Exercise task A:
Which lines in the records contain the word "Enable"? Find each one and copy it.

Monthly Archives: September 2012
September 28 marks just 40 days before the voters of the United States go to the polls to elect the leaders of the land. In just a matter of days the course of this great land will rest in the hands of not the politicians of the land, but in the hands of the people themselves–the people willing to go and vote their convictions.
Spiritual leaders of all stripes are calling our nation to prayer. Pleading with believers, young and old alike, to seek the face of God for His blessing on our land especially in the selection of our leaders for tomorrow. No other act demonstrates our dependence upon the sovereignty and providence of God more than humble prayer.
As I prayed about how to lead my church to pray I felt pulled in all directions by pundits on every side. Some believe our nations stands at a historic crossroads and that the dream of America sits on the brink of destruction. Others believe that we are on the right course, but it took us a long time to get into this mess and it will take us a long time to get out. I don’t know if you believe the sky is falling or not, but I believe our hope for the future rests not in Washington nor Austin but in heaven. I believe we need a fresh and powerful movement of the Kingdom of God in our day.
Out of this deep conviction I have drafted a prayer guide for these 40 days around the themes and principles in the “Sermon on the Mount.” I believe in many ways this sermon was the inaugural address of King Jesus over his followers. In this classic sermon Jesus casts his vision of tomorrow. Some have suggested that the fulfillment of this vision could only happen in the day after Jesus takes complete control of our world, but I believe it was his call to act for today–for the world we live in.

Raw data:
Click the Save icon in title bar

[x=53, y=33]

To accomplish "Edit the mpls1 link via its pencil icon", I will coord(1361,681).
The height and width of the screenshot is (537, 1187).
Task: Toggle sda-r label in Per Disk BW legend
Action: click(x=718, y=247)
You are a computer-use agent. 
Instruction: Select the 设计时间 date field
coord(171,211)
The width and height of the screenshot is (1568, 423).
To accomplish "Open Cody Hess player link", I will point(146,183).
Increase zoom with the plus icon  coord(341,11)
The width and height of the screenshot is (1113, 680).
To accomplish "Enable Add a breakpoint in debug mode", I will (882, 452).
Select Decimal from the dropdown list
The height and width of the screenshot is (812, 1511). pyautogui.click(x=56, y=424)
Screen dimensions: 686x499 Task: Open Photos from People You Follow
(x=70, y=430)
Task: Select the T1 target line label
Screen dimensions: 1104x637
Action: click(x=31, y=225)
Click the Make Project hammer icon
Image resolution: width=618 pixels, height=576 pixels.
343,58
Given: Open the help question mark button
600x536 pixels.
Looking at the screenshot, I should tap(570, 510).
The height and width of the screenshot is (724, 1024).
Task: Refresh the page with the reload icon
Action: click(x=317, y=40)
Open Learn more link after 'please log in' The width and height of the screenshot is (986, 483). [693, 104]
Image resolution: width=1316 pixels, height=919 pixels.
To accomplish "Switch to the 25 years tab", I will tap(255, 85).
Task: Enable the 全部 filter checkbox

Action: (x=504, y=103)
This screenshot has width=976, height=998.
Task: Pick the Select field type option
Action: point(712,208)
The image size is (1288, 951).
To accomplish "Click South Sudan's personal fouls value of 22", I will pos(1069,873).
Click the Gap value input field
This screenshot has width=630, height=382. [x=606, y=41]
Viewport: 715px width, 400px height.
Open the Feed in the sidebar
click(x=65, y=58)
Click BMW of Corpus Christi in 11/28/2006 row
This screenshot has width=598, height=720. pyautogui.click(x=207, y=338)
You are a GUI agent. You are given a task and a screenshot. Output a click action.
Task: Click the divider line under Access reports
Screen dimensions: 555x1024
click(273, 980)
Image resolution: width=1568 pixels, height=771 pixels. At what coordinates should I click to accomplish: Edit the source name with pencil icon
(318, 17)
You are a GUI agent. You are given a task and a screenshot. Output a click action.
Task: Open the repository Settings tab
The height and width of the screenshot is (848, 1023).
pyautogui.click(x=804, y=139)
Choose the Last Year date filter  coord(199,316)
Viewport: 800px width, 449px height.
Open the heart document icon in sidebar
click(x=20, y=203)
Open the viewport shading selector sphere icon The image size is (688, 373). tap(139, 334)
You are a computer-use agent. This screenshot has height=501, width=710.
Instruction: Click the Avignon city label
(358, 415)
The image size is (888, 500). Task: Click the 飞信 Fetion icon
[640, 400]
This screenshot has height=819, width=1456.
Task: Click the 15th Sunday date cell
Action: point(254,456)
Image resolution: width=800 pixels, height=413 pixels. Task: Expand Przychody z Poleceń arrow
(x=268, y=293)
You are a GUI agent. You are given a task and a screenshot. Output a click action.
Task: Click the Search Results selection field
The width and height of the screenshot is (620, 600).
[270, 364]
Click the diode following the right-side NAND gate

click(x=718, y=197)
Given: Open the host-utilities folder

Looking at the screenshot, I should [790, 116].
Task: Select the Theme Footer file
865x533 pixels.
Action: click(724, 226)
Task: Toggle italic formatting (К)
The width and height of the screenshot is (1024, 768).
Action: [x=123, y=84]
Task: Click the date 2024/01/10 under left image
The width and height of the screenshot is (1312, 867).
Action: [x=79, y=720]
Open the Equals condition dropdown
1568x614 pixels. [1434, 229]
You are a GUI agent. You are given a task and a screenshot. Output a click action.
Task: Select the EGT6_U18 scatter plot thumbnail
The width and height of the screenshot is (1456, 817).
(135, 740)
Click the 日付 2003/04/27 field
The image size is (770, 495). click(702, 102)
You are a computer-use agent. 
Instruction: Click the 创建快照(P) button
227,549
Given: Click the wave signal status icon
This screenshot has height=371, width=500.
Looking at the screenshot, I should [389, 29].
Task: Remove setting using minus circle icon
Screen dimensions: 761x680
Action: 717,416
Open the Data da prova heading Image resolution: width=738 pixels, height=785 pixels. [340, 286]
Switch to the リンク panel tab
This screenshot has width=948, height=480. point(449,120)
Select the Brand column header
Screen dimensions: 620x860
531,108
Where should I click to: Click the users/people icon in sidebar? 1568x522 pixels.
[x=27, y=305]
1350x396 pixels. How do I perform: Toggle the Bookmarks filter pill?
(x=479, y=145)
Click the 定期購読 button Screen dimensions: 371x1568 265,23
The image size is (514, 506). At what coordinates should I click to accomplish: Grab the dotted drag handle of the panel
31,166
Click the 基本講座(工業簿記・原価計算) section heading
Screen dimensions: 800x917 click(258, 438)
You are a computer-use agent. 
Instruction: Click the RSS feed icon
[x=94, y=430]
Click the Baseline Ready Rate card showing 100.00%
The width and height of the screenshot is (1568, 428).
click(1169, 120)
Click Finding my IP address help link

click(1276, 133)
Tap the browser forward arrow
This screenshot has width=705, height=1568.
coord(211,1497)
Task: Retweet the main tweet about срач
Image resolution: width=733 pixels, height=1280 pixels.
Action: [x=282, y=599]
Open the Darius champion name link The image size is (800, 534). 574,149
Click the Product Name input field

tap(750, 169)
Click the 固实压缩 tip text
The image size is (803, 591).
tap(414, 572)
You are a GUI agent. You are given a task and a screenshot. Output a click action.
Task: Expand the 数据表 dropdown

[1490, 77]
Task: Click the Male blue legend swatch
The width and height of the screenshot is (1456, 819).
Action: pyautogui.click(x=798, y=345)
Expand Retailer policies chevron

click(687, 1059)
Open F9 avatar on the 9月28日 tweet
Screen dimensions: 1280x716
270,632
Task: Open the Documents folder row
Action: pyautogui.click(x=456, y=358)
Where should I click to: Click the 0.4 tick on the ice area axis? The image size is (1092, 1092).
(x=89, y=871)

Exercise task B:
Could you pick up the post about praying through the 40 days before the 2012 election and continue it after its final sentence?

Task response A:
To accomplish "Enable Add a breakpoint in debug mode", I will (882, 452).
Task: Enable the 全部 filter checkbox

Task response B:
In light of this conviction, I believe it is fitting in this historic hour for believers to pray down the Kingdom of God over our land. Let me encourage you to join us in this petition that at least will mold and shape our hearts.
“(Jesus) He began to teach them, saying…” (Matthew 5:2 NIV)
“Lord Jesus, speak to our hearts and teach us to live like citizens of the Kingdom of heaven. Use us to expand the reach of your Kingdom.”
As we begin this journey listen closely as Jesus seeks to speak life into your heart and mind. The Kingdom of God begins at the feet of Jesus. Only in response to His voice do we become the people of God on mission. Jesus knew the most powerful force in the world is not an armed terrorist. The most powerful force in the world is a teacher proclaiming the words of truth send down from heaven. May our nation hear the voice of our LORD and follow Him completely.
“..for it is God who works in you to will and to act according to his good purpose”–Paul
(Philippians 2:13 NIV)
Yesterday I tearfully kissed my wife good-bye as she boarded an airplane bound for Paris. This trip into her chosen wonderland was not for a vacation excursion with our daughters or her best friend. No, Robyn will be spending four months studying French at the Sorbonne, one of the oldest universities in the world. Yes, you read right “FOUR MONTHS.”
I admit at first glance it does sound a bit like the “mid-life crazies”, but at its heart this journey for both of us has more to do with passion and pursuit of the calling of God than just about anything we have ever done together.
In 2005, Robyn took a vacation trip to Paris with one of our girls. On this trip a love for the French culture, history, art, and people emerged from her heart. She returned with a passion to know more and more and to study French as her “heart language.” At this time I viewed it as an interesting hobby but I really had no idea what God was up to her life. For hours on end she taught herself French using an old grammar given to her by a retired French professor. Her grammar text was written before World War II and started her out with the vocabulary of someone from another era. In many ways, Robyn has always been “old at heart” in her connection to times gone by–to a world open only to those with a passion for history and a creative imagination.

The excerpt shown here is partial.